The promotion for UFC 229 began today. The real promotion, not recycled interviews and an endless barrage of bus attack footage from the Barclay’s Center from April. Going live from the Radio City Music Hall in New York, the UFC brought together the stars of what will certainly be its biggest card of the year, unless they somehow convince Conor McGregor to fight again before January.
McGregor faced off against his latest arch-nemesis, Khabib Nurmagomedov. What’s the plural for nemesis? He threw barbs at the stoic Dagestani. He taunted Nurmagomedov about the bus attack incident that made front page news around the world. “Stayed on the bus” was a common refrain, implying Nurmagomedov was scared. Too scared to get off the bus and face him. You know, rather than being smart enough not to risk one’s career with criminal charges.
The press conference was a familiar scene, almost comically so. You could have photoshopped Jose Aldo over Khabib, and little would have changed. Replace Russia with Brazil. Rinse, repeat. The show even got going late, with the UFC looping endless promos and 25th anniversary shorts in an effort to stall for time. A little rock star behavior, perhaps, though what caused the holdup is unclear. Hey, Axl Rose got away with being hours late to shows for years. The fans only rioted on occasion. What’s thirty minutes?
HE’S HERE! #UFC229 pic.twitter.com/H9cPRr2BFo
— UFC (@ufc) September 20, 2018
Yet something about the entire affair on Thursday in New York City felt… flat.
Perhaps McGregor’s act is getting old (there’s really no perhaps about it). Maybe it was the shameless shilling of a new line of Whiskey, Proper No. Twelve. We made an editorial decision not to run a story about Conor McGregor launching his “own” brand of Whiskey (in reality, he’s affixed his name to existing stock at a distillery, and a great breakdown is found at the Irish Times). Then again, we ran his Burger King ad. Either way, the promotion felt cheap. And maybe it was the fact that Nurmagomedov was so disinterested at times. At least Eddie Alvarez chirped back. But when ‘The Eagle’ did squawk, he was outmatched on the mic. As expected. It’s rather pointless to embark in a jawing match with someone who barks on the mic like it’s second nature.
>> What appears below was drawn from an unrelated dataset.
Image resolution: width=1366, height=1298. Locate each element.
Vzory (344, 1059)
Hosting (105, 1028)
The best bits of the press conference, frankly, were the ones that cut deepest. Forget the bus attack, it’s tired old footage. Asked about including it in promos for the event, UFC President Dana White pointed out, rightly so, that it’s part of the story. Yet it’s only a small part. McGregor bringing up Nurmagomedov’s association with Ziyavudin Magomedov was far more interesting. Magomedov is the Russian oligarch who owned Fight Nights Global, and founded Eagles MMA, Nurmagomedov’s team. Earlier this year, he was arrested on embezzlement charges, a shocking turn of events (and very likely politically motivated to some extent). In essence, he bankrolled the UFC star. Bloody Elbow’s Karim Zidan took an in-depth look at the case earlier this year. Nurmagomedov had little to say on the subject. He appeared take off guard that McGregor even brought it up.
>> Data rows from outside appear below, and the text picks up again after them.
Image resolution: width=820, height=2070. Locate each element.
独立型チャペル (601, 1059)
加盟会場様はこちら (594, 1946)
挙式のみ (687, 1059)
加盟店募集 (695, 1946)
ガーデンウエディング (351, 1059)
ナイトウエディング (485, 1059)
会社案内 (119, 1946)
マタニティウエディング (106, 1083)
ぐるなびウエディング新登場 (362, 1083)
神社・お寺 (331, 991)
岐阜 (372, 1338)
Then there was Noah, who McGregor name-dropped when Nurmagomedov’s controversial manager, Ali Abdelaziz, decided to try to get involved as the fighters faced off. Dana White wisely had him thrown out of the building. Abdelaziz is a frequent figure backstage at UFC events, as he manages a large roster of fighters. However, the manager and former WSOF matchmaker has been surrounded by controversy for years, having worked as an NYPD informant with connections to terrorism. Oh, and Noah? The son Abdelaziz allegedly abandoned.
FYI, Noah is the son Ali abandoned in Colorado when he started as an informant for the NYPD and who he is $50k behind in child support for. @TheNotoriousMMA does his homework when preparing for war.
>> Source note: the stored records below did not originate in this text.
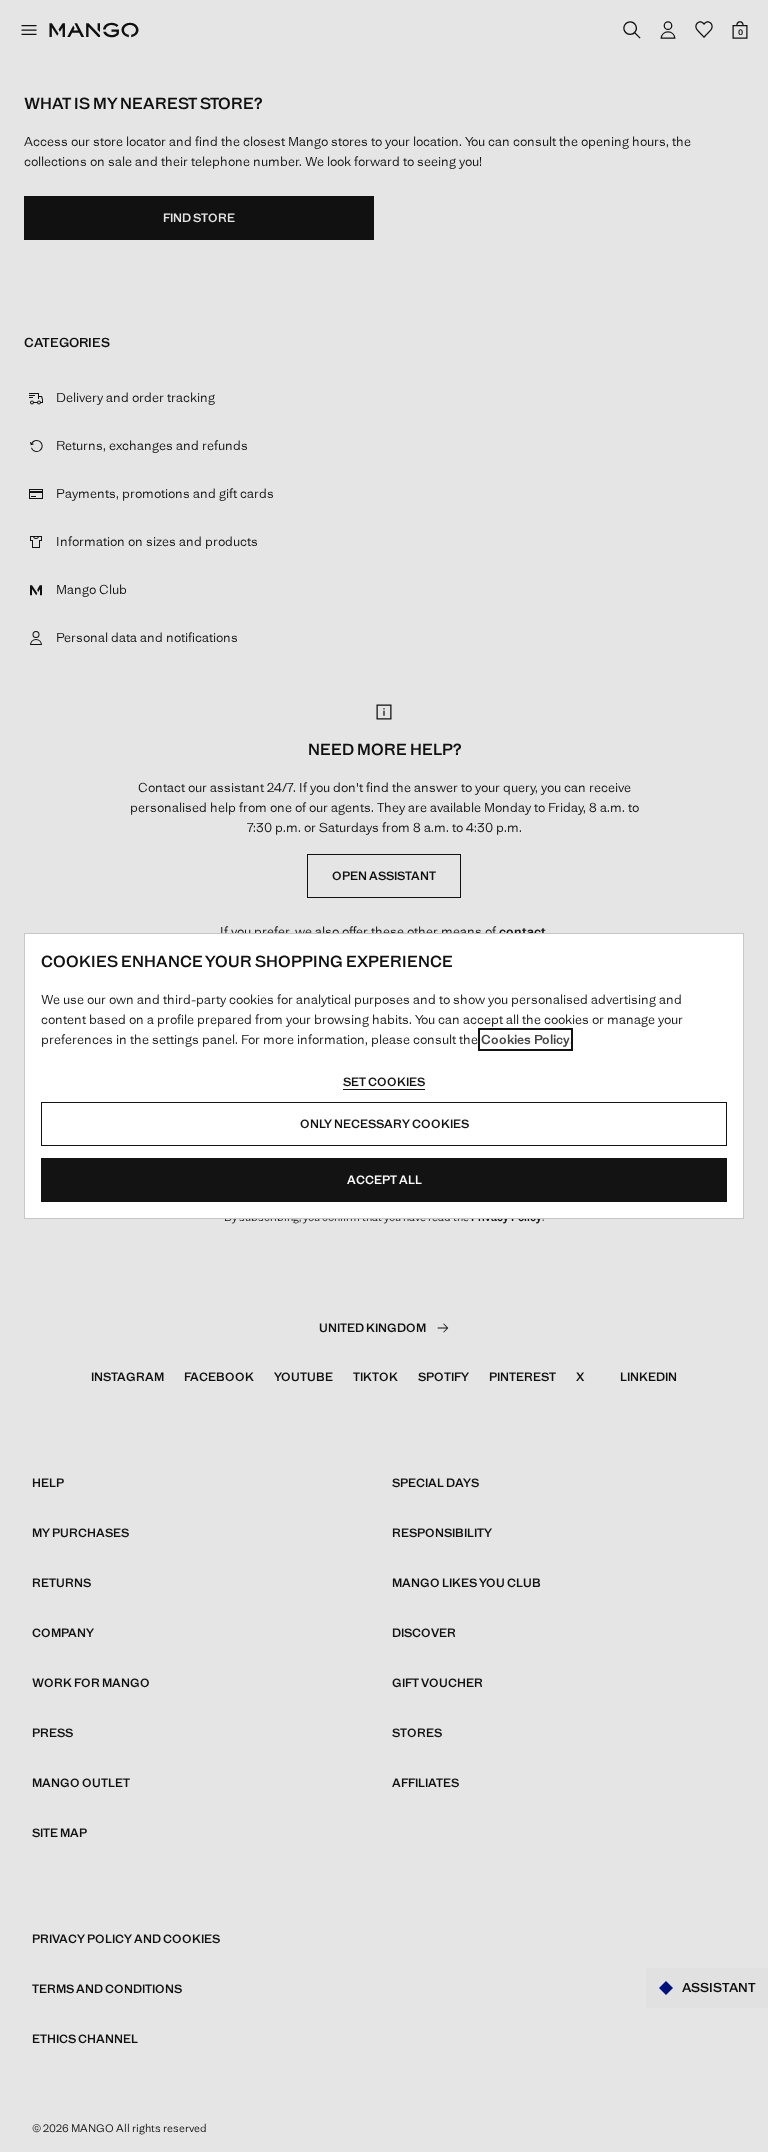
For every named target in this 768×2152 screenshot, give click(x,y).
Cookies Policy (525, 1039)
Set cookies (384, 1082)
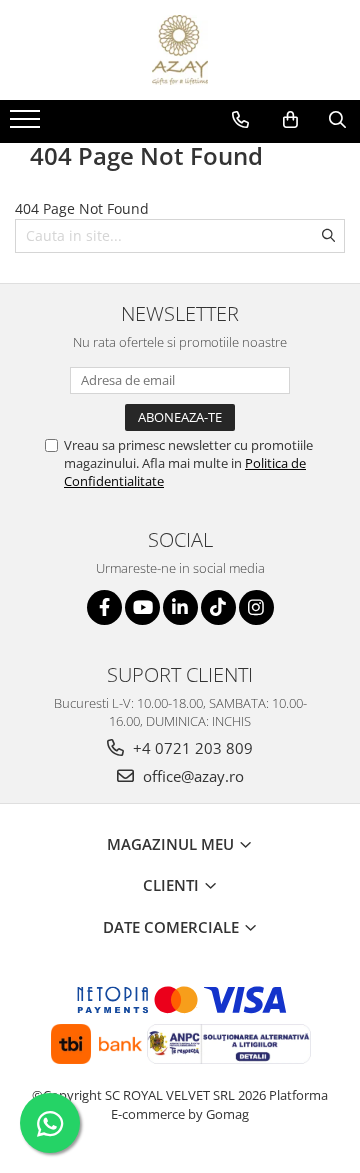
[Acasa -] (180, 50)
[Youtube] (142, 607)
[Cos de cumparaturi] (290, 120)
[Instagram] (256, 607)
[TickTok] (218, 607)
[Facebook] (104, 607)
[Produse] (27, 125)
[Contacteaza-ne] (240, 120)
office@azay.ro (191, 776)
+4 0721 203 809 (191, 748)
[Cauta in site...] (337, 120)
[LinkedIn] (180, 607)
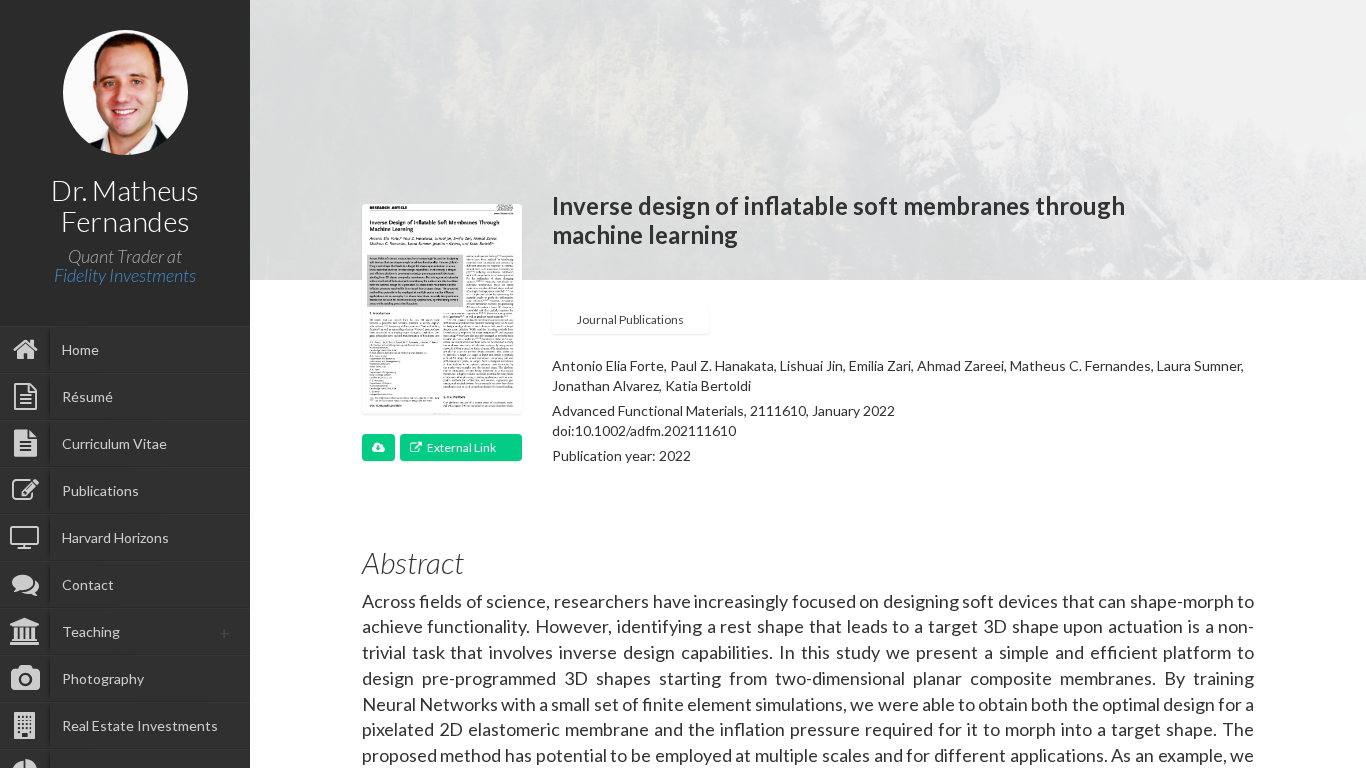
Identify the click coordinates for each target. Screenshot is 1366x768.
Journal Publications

— Mike Russell (@MIKERUSSELLMMA) September 20, 2018
Yet those comments, as revealing and pointed as they are, are not something the UFC can promote, unless they wish to throw both their champion and one of the biggest managers in MMA under the bus. So instead, we’ll get another week or two of bus attack footage. “Highlights” from Thursday’s presser that are actually lowlights.
And it won’t matter, because everyone will watch it anyway. The fight, after all, is trending toward 2.5 million buys, if you take
P.T. Barnum Dana White at his word. And while that number may be a long shot, it’s a safe bet UFC 229 does well over a million buys, maybe even two. With or without a stale press conference to promote it. McGregor is still a star, even if he’s a star who has become a caricature of himself.
Oh, and Proper No. Twelve? It’s an official sponsor of UFC 229. It’ll be on the canvas.
All that said, and before anyone else says it — yes, we’ll still be watching. The fight itself is a classic grappler vs. striker match-up featuring two of the best fighters world today. Maybe that’s why the UFC 229 press conference fell flat: no one aside from a few media members wanted to talk about the actual fight.